(CTN News) – Prime Minister Srettha Thavisin could face criticism for a planned change in real estate legislation. This is because there are worries over a potential conflict of interest, given that he was formerly the CEO of a prominent property business.
The Cabinet of Srettha has preliminarily accepted a proposal to increase the maximum foreign ownership of condominium units in Thailand from 49% to 75% and extend land leases from 30 years to 99 years.
This measure is being taken to revitalize Thailand’s sluggish real estate market, which has been impacted by an excess of properties and a fall in the buying power of locals.
Before beginning his career in politics, Srettha served as the president and chief executive officer of Sansiri Plc, recognized as one of Thailand’s most successful real estate developers. The transfer of all of his 661 million shares in Sansiri to his daughter was a move on his part to disassociate himself from his business connections.
On the other hand, critics are drawing comparisons with the situation of Thaksin Shinawatra, who served as Prime Minister in the past. In the end, Thaksin was found guilty of using his position to his advantage to enrich his telecom firm via the use of third-party shares. This led to his conviction and a five-year jail sentence.
An individual named Prinya Thaewanarumitkul, who is a law instructor at Thammasat University, has voiced their worries by claiming, “Transferring ownership of shares to his daughter is still the Thavisin family’s interest, and Srettha could face criticism.”
Others believe that rather than making significant changes to the regulations that are currently in place, Thailand should consider simplifying the requirements for giving citizenship to qualified foreign investors and competent professionals.

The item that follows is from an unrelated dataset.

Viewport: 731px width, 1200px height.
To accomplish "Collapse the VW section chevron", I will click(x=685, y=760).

This would be similar to the policies in place in the United States and European nations.
This might help properly address Thailand’s maturing population and falling birth rates.

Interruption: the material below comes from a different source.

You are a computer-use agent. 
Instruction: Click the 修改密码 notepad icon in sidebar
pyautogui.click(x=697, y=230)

It is possible that the discussion on this policy will be brought before Parliament for examination rather than being passed as an emergency decree because it may not be very well received.
The backing of the general public continues to be a significant obstacle; the previous administration presented a plan very similar to this one in 2022, but it was met with significant resistance and finally withdrew. The debate continues on whether these rules will substantially influence foreign investment in Thailand’s property market.